The goal, says Birgersson, is to give consumers all of these services for the same amount as—or even less than—they currently pay the phone company for regular phone service and slow Internet access. Small wonder that the offer is proving appealing to the residents of government-run public housing. Last August HSB, the largest Swedish organization of tenant-owned housing, signed a contract with B2 covering 350,000 households. Birgersson says phone companies could have long ago introduced the kind of high-speed lan service B2 is offering consumers, but didn't because it would cut their profits from existing services. B2 filed a complaint last November to the European Commission's Directorate alleging that Sweden's former monopoly, Telia, has reduced its prices 90% for high speed lan services in some of the places where B2 has introduced competition. B2 charges that Telia is abusing its dominant position by using predatory and discriminatory pricing. The case is still pending.

Birgersson has no use for any of Europe's major telecommunication firms and goes so far as to claim that they are "absolutely worthless" because their copper wire networks are too time-consuming and expensive to upgrade to handle the next generation of high-speed services. That is why B2 is building its own fiber optic network from scratch, one that allows faster and cheaper connections to the Internet—without the need for modems.

Framfab is working with the Swedish government on a plan to link 70 Swedish cities through a high-speed fiber optic network that would allow companies to rent "raw" fiber optics—fiber which is not connected to a traditional phone company network—and run any type of service over it. Eventually, the national network being built by the government will link up with the local loop being built by B2. "It's a paradox that it takes government infrastructure to get competition to start in broadband," Birgersson remarks. By the end of this year, B2 plans to connect 100,000 housing units in Sweden. The eventual goal will be to connect 50 million households in Europe over the next five to seven years, primarily by striking deals with local new entrants which have fiber optic networks.
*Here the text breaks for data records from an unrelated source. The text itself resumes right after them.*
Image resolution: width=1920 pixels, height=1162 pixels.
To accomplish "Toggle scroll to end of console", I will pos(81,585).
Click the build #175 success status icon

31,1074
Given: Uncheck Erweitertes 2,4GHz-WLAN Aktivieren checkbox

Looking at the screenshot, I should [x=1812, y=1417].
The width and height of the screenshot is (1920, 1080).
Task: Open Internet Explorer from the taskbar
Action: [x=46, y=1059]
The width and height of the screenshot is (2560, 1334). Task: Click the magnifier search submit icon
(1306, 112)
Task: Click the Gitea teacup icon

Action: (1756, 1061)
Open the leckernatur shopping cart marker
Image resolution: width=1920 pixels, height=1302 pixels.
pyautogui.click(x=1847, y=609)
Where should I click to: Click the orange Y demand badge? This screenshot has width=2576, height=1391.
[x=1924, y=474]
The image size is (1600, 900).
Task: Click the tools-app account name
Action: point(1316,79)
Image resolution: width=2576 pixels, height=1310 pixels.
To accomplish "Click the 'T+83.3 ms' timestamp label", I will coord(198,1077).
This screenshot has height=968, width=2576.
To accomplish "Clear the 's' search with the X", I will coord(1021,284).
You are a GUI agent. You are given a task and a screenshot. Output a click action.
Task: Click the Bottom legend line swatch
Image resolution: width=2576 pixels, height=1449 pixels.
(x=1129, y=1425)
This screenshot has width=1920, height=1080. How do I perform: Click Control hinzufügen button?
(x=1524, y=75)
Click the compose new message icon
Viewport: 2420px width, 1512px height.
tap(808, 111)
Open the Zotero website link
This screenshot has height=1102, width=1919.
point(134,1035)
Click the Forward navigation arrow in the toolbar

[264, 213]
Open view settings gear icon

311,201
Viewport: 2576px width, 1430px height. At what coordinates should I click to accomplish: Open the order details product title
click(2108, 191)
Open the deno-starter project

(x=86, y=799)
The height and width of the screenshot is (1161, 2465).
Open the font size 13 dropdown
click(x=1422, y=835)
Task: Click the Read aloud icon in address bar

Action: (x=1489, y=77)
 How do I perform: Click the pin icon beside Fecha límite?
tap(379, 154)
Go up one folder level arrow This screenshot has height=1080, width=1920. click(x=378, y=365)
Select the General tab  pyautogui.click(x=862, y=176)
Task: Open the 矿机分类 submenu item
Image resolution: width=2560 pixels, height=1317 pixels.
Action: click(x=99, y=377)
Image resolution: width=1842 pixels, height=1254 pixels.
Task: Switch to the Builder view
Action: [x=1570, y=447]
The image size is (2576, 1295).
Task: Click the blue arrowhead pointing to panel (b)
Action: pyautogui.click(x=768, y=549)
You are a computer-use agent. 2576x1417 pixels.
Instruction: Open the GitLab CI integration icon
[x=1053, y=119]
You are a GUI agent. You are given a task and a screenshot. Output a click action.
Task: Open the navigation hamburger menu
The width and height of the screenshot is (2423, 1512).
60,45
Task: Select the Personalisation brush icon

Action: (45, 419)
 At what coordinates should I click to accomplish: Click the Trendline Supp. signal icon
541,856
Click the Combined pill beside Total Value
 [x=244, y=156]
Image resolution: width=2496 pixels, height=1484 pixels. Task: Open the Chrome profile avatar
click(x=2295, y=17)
A key part of Framfab's global strategy is to entice U.S. companies to test their Web commerce offerings in Sweden first, since it will be one of the first countries in the world to have full national broadband coverage. "We want to create the world's greatest lab in Sweden," Birgersson says. "It's a small market, so if it blows up, who cares. But if it works, you can deploy worldwide." Birgersson, who says he has ideas for other companies in the works, is convinced his projects will be winners in the long run. "We are judged by history," he says. "It's okay if in our lifetime nobody understands what we are doing. Inspiring and motivating people in the future will be our greatest achievement." Spoken like a true warrior.